Administrative costs are targeted as out of control and a waste of money in the industry. Where a brewery may have glass bottles or grain as its most costly line item, what do insurance companies do but administer payments? To those outside the insurance industry, it´s not possible to understand the vast array of transactions performed, services rendered, and data collected that goes into making a health care payment. Insurance companies want health care costs reduced, and have developed sophisticated programs to measure the cost, efficiency, and outcomes of care. Even the most cynical would have to admit that paying everything that comes in the door without review or comparison is not a reasonable path to controlling costs.

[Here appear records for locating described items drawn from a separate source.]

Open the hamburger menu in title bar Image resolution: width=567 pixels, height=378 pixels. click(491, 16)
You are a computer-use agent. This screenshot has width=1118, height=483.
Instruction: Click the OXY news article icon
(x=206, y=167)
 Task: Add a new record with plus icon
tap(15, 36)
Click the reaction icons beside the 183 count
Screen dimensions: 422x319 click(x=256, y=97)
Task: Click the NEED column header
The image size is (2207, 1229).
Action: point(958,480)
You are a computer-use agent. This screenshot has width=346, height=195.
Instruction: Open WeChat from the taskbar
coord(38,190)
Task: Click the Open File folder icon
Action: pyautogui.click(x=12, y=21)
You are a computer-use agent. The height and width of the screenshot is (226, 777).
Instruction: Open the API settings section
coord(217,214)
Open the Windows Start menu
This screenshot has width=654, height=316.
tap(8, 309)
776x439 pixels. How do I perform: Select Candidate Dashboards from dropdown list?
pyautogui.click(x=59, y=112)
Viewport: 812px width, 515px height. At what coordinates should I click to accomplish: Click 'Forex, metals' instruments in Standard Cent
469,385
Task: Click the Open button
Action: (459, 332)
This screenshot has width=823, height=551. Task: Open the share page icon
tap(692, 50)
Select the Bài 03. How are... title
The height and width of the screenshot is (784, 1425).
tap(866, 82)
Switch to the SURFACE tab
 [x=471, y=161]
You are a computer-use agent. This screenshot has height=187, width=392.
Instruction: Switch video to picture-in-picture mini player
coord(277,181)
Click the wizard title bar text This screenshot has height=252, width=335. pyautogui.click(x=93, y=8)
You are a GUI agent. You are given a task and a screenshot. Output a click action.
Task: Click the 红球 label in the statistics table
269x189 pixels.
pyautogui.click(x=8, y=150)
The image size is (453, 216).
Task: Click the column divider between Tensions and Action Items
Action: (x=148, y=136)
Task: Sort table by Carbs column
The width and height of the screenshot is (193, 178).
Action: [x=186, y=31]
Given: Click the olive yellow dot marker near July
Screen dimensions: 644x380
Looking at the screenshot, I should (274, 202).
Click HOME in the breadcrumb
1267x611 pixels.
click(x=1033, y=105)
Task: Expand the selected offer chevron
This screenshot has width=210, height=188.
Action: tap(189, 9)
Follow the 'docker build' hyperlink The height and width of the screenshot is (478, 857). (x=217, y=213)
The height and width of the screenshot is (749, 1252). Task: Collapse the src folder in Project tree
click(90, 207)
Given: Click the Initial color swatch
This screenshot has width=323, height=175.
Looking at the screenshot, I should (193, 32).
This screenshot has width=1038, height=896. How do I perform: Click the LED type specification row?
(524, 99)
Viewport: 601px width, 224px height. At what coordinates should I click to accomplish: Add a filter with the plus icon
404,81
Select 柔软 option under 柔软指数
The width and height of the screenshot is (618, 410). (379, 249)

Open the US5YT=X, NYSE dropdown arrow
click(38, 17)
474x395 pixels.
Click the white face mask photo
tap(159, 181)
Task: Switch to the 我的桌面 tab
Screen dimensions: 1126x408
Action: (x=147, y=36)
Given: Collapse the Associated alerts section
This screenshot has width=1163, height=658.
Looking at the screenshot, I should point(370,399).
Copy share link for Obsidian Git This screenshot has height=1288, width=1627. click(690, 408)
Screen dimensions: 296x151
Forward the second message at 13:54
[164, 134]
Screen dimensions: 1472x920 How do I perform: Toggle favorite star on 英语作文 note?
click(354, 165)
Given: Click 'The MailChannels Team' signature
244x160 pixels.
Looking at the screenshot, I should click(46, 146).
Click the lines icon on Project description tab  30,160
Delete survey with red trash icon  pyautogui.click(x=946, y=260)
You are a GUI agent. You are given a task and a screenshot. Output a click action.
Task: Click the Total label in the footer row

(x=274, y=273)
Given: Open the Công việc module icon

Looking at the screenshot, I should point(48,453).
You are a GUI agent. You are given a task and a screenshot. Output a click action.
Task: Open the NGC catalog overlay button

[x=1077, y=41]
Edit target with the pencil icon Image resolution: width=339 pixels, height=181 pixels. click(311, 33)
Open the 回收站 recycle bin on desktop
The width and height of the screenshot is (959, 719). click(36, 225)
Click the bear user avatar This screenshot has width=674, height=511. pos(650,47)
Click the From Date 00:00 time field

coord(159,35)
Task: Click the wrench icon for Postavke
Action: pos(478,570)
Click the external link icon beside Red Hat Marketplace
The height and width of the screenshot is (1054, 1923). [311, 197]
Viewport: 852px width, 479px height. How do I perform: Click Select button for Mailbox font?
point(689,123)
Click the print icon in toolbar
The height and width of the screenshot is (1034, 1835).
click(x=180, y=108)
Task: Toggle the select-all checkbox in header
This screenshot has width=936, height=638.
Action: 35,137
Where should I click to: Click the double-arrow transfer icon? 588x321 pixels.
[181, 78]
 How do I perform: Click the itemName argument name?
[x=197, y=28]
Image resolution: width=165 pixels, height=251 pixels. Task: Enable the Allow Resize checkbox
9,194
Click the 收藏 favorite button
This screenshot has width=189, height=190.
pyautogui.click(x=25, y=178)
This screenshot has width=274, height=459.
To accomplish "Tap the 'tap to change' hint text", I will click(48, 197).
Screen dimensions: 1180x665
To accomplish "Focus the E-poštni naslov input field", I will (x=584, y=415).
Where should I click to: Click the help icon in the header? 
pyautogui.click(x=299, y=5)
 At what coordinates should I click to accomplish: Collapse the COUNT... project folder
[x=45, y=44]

So what´s the answer? California Democrat Henry Waxman has embarked on a campaign of requesting corporate details of executive pay, perks and junkets to industry meetings. Is this the answer to the nation´s health care woes? I don´t think so. Perhaps Bill Freeza of RealClearPolitics.com expressed it best: “If you took all the profits that all the health insurance companies made in 2009 and used them to pay for medical care in 2010 you would cover the country´s medical bills for … two days. Then what?”
I don´t know- but I know it´s not as simple as mandatory limits on insurance company profits.